**Problem description**
Lines from the one with "You are a GUI" to the end of the material, both included: print them exactly and print nothing else. Omit the pictures.

**Dataset records**
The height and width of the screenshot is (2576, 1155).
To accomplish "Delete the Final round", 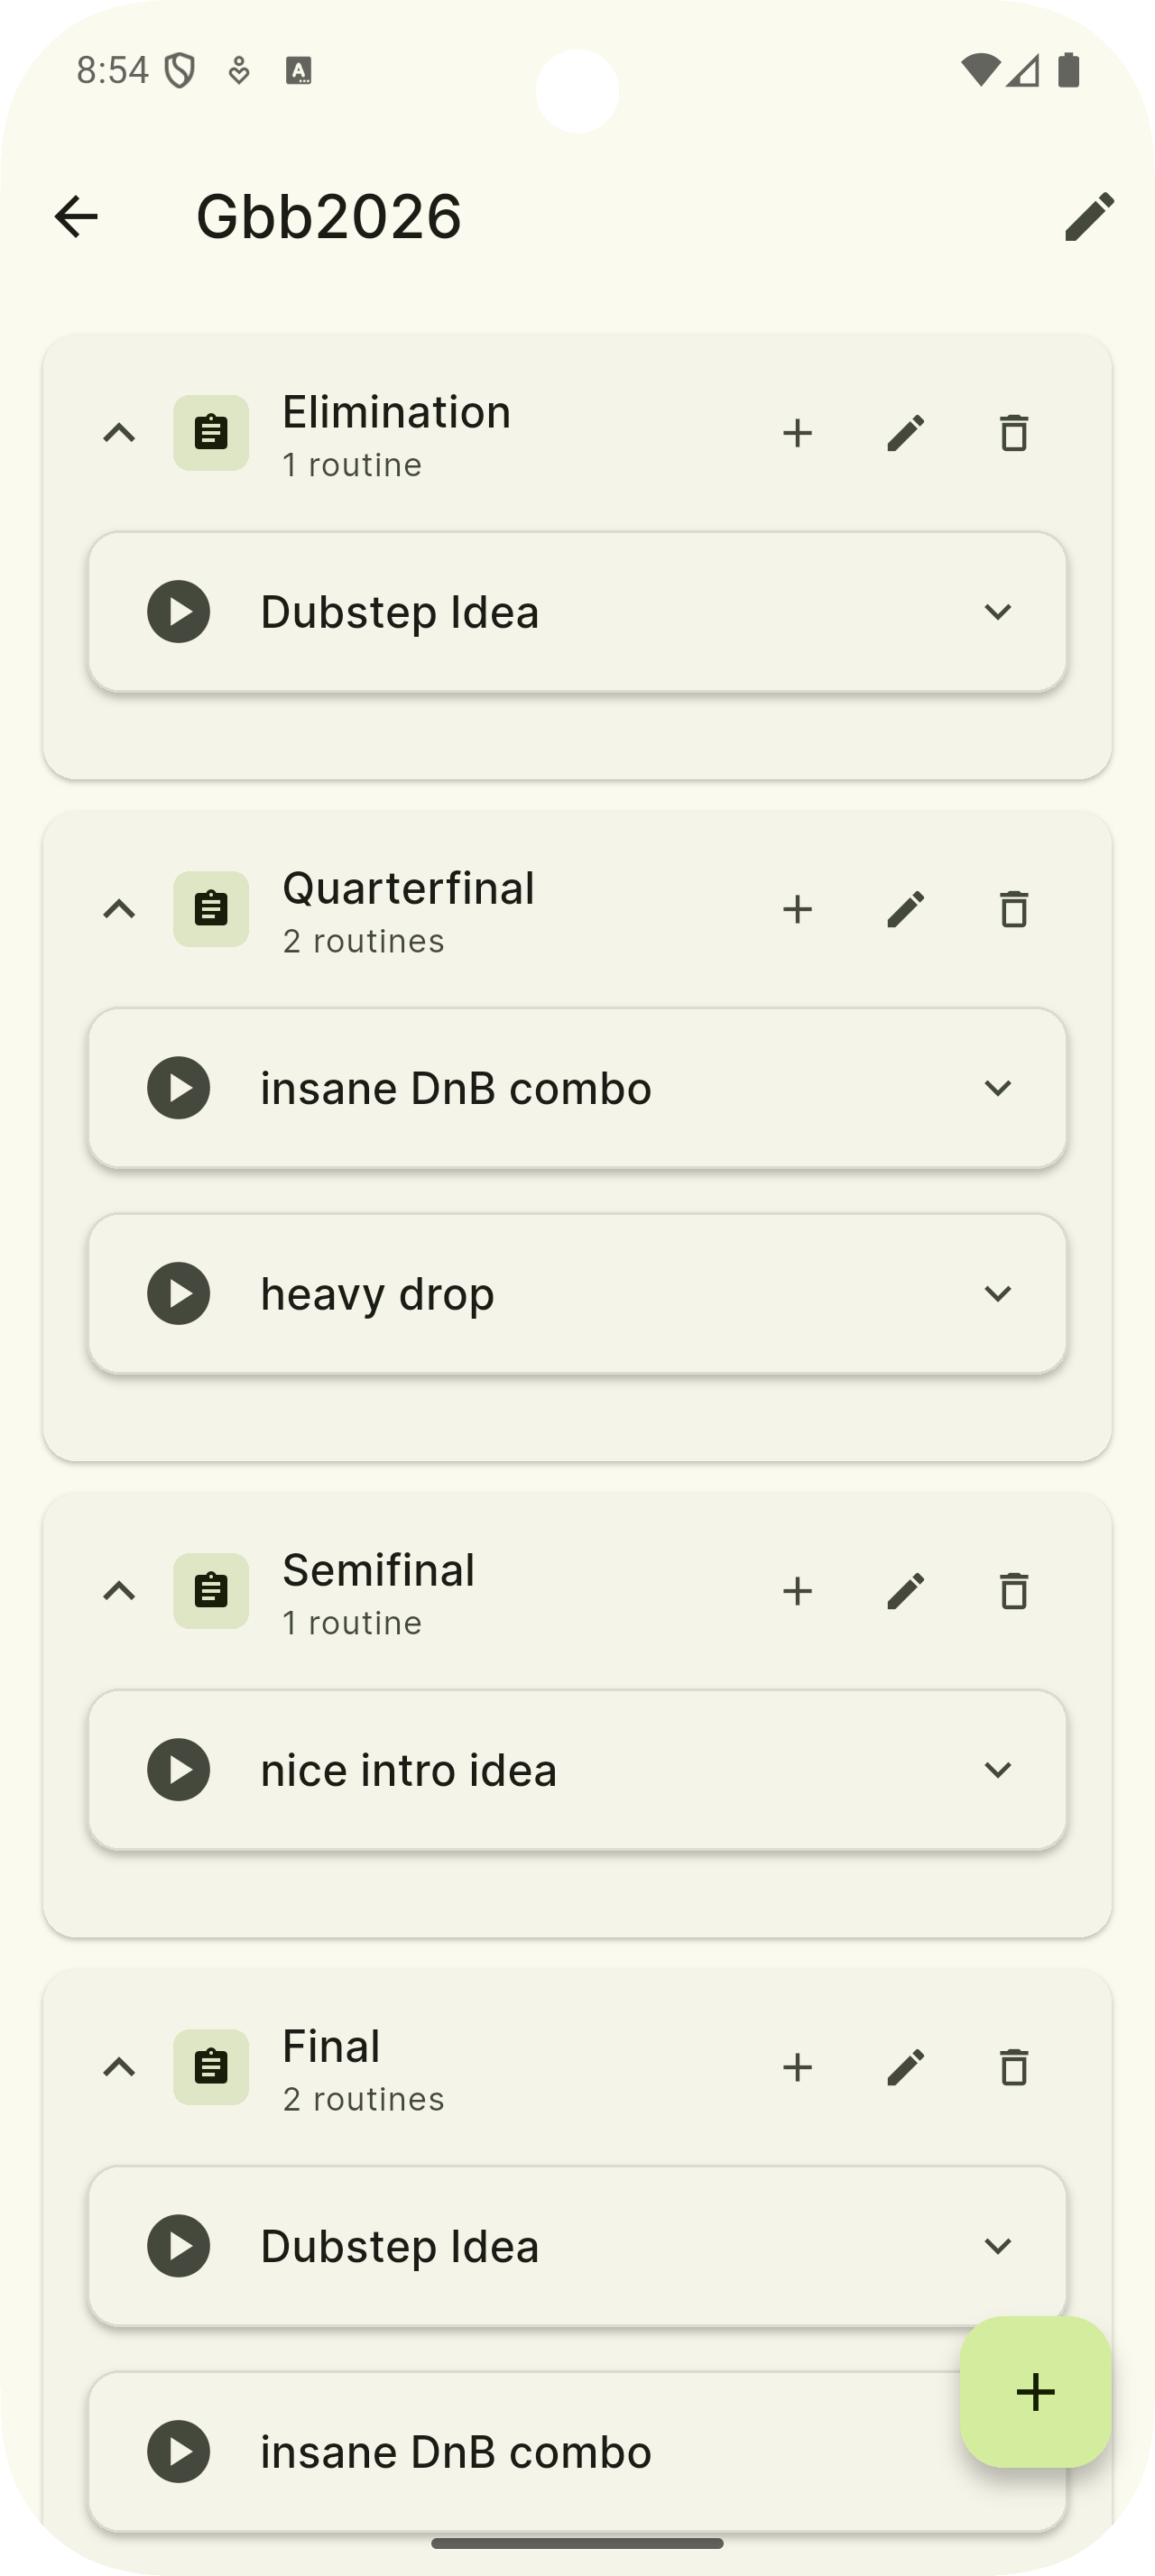I will 1013,2067.
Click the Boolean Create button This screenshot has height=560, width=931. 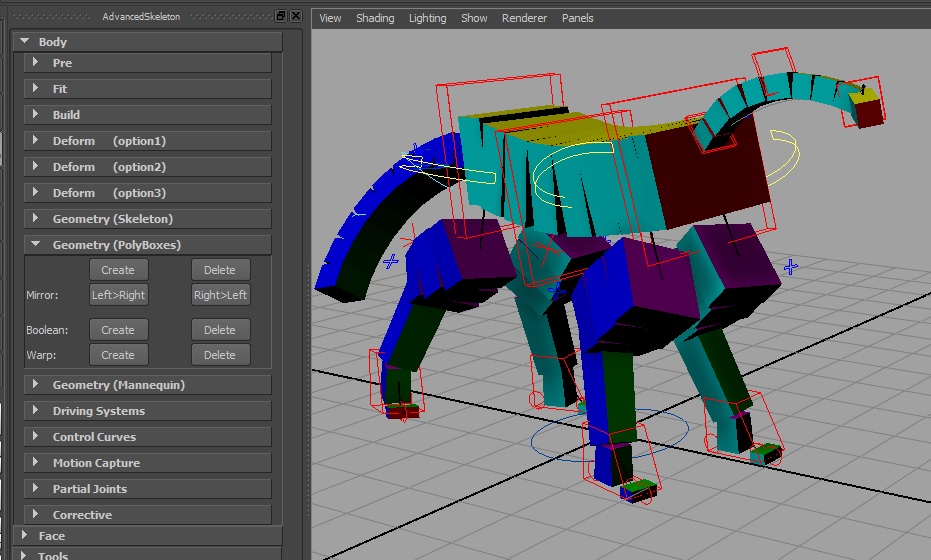[x=118, y=330]
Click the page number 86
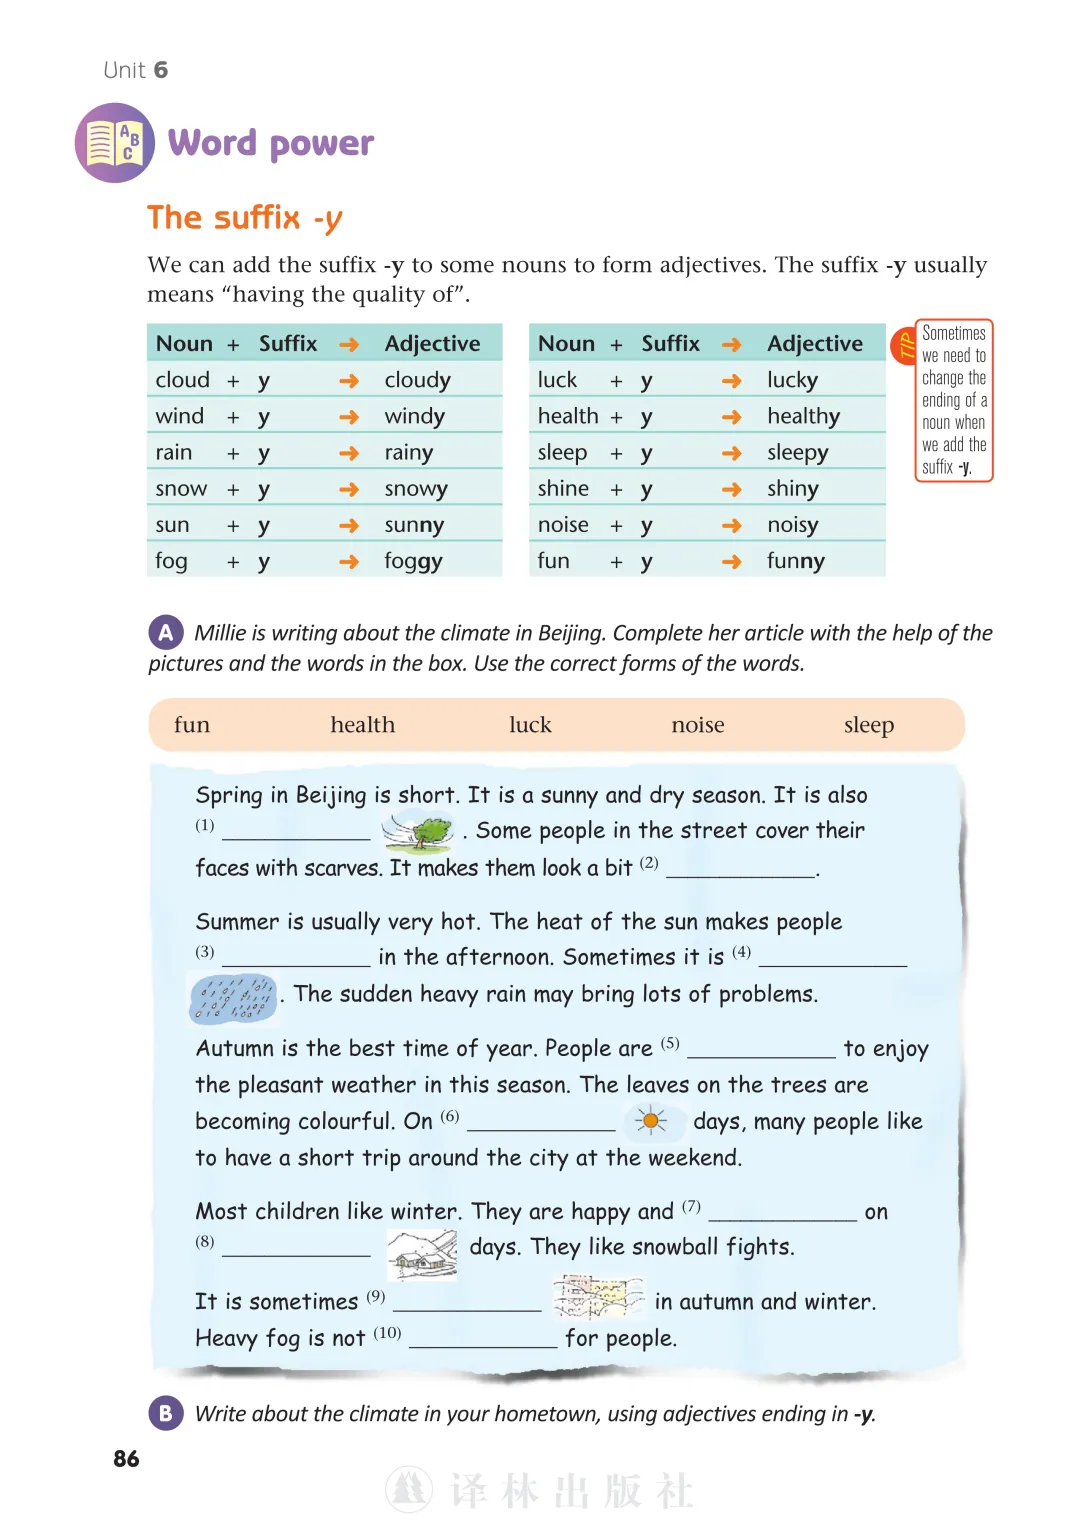The width and height of the screenshot is (1080, 1528). pos(127,1458)
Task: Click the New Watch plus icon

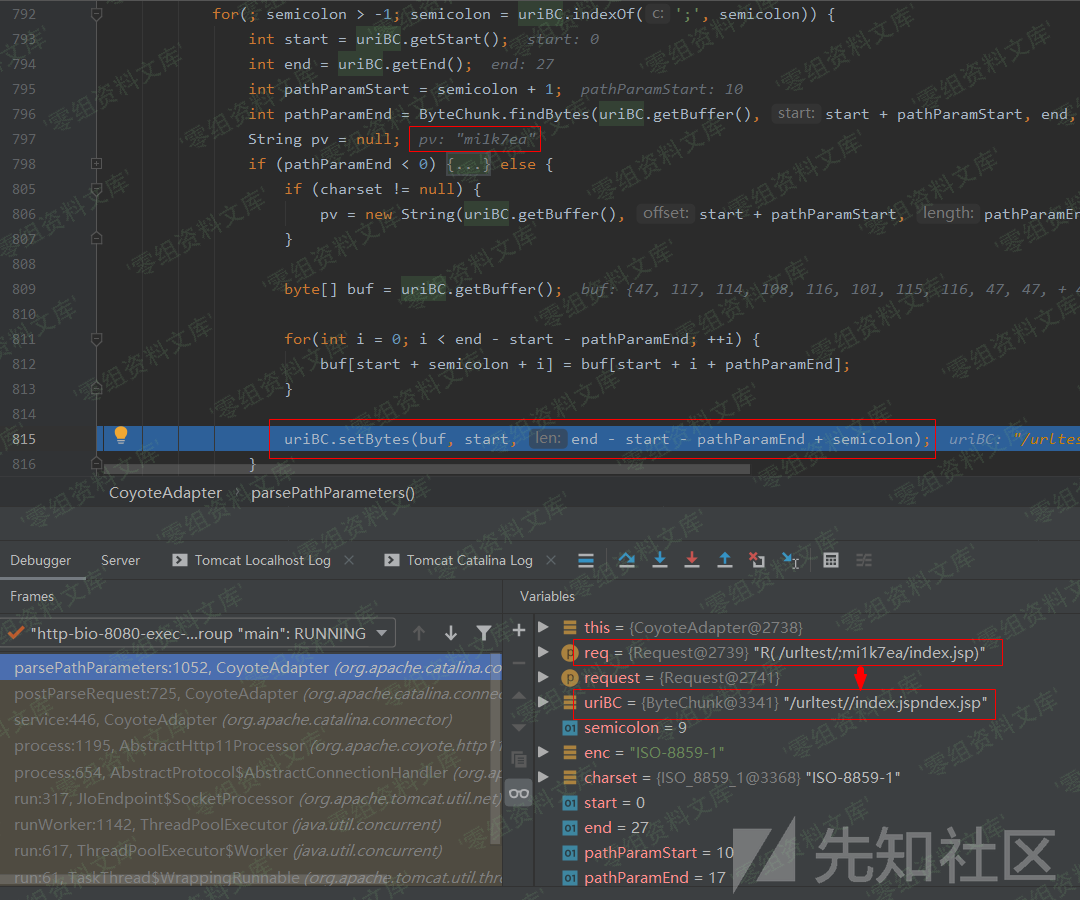Action: coord(519,630)
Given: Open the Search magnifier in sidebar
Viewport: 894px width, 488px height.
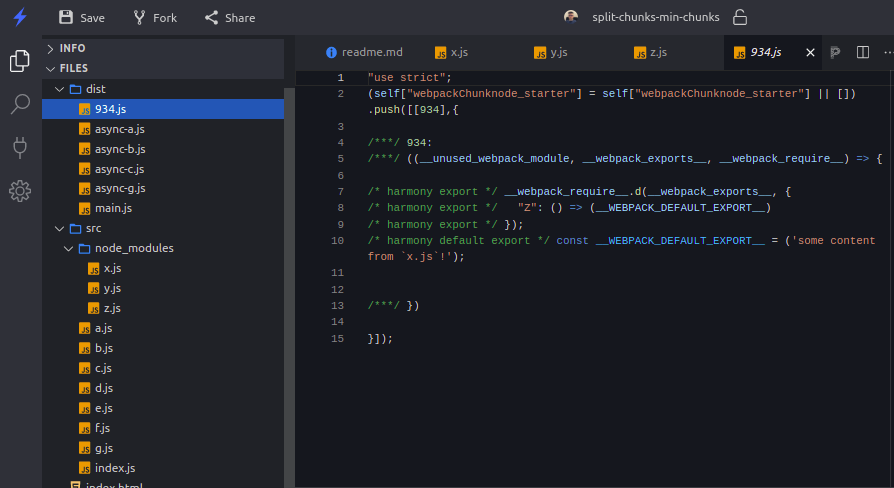Looking at the screenshot, I should 20,104.
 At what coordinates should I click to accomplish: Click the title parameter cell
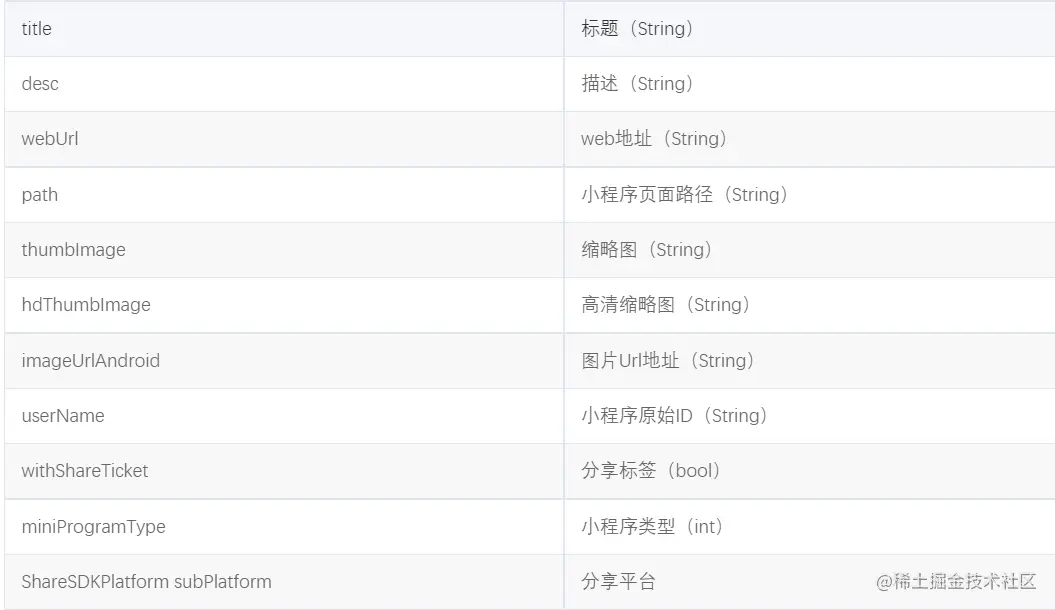point(37,29)
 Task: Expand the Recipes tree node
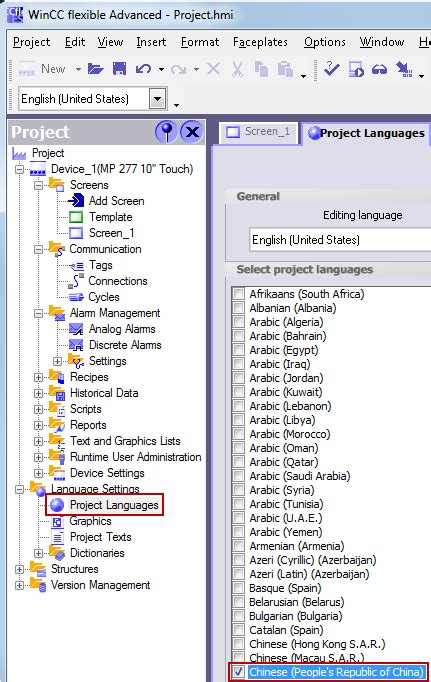pos(38,377)
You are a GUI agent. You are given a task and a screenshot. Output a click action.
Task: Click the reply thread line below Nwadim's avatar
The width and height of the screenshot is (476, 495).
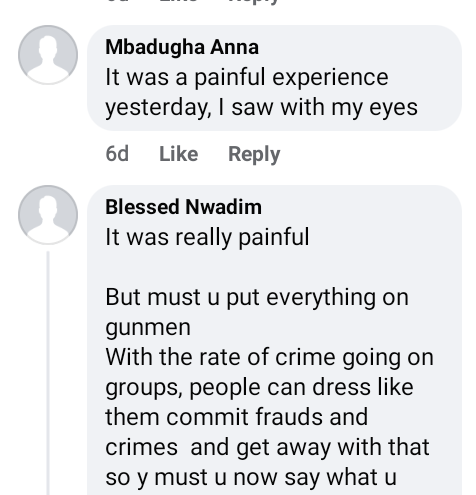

**Solution below**
You are a GUI agent. You are given a task and a screenshot. Output a click action.
Task: Click the reply thread line below Nwadim's avatar
The width and height of the screenshot is (476, 495).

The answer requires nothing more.